As a Philly girl living in New York, I get most of my hometown news through the wonders of social media. When the Phillies won the World Series in 2008, I found out via jubilant Facebook status updates. My first inklings of the Penn State molestation scandal came courtesy of defiant tweets and comment wars. And so it should come as no surprise that the first place I heard of Arlen Specter’s death was on my newsfeed. Most of my friends lean to the left, and I expected to read lots of defiant statuses calling out Specter’s lackluster legacy, and an equal amount defending him on no other grounds than “don’t speak ill of the dead.” I prepared for the normal back-and-forth, and steeled myself for my inevitable feminist rage.

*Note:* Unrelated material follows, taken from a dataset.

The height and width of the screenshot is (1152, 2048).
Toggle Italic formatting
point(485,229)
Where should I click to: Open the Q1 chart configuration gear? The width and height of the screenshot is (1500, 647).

But there was nothing. Nothing except a steady stream of RIPs and anecdotes. I couldn’t believe it. Did no one know what Arlen Specter did? Who he was? Or had his gleeful attack of a brave woman been deemed insignificant in the reflection of a long career? I put on my research hat and started looking at obituaries. If the obituaries mentioned the Thomas hearings in any substance, Specter was described as “dogged” or “outspoken.” Some right wing sources complain that the Left still won’t let Specter live down his treatment of Anita Hill, but it seems even the most liberal of dailies, the New York Times, has brushed the hearings of 1991 aside. The Times’ obit slips their obligatory mention of Hill and Clarence Thomas into the eleventh paragraph.

But what did he do? Why do I have my hackles up over something that happened 20 years ago? Here’s a quick taste of how he treated Anita Hill (warning: this video is very frustrating and can be upsetting):

As a survivor of both sexual harassment and workplace sexual assault, I could not watch that short video through. It reminded me so violently of how my employers reacted to my reporting that I needed to take several puppy-video breaks. Here’s a good one:

Some might ask how I am able to reconcile my disgust with Specter with my infatuation with Joe Biden. For one, Biden never called Hill a liar, nor did he talk to her as if she were a child. Yes, he mismanaged the hell out of the hearings; yes, his feints towards impartiality as chairperson led, by not acting as opposition to the Republicans, to Thomas being confirmed; and yes, he gave Thomas the “benefit of the doubt.” But Biden has worked to redeem himself: voting against Thomas’s confirmation, authoring the Violence Against Women Act, supporting reproductive rights for all people, and making sexual assault on college campuses a major element of his vice-presidency, saying this at an event last year:

“Look, guys, no matter what a girl does, no matter how she’s dressed, no matter how much she’s had to drink, it’s never, never, never, never, never OK to touch her without her consent. This doesn’t make you a man. It makes you a coward.”

Since the hearings, Specter has refused to apologized, and even insinuated that Hill should thank him for helping her career. When Specter was voted out of office in 2010, he gave an interview to the Philadelphia Inquirer in which he joked that, essentially, feminists should be thanking him:

“Anita Hill has done more to advance women’s interests in our society and the world than almost anyone. I aided and abetted.”

To the Pittsburgh Post Gazette, he said:

“There was a profound effect on elevating women’s rights from that hearing.”

What a shining example of scrappy political underdogs.  What a beacon of moderatism. What a knight of bipartisan co-operation.  Rest in Peace.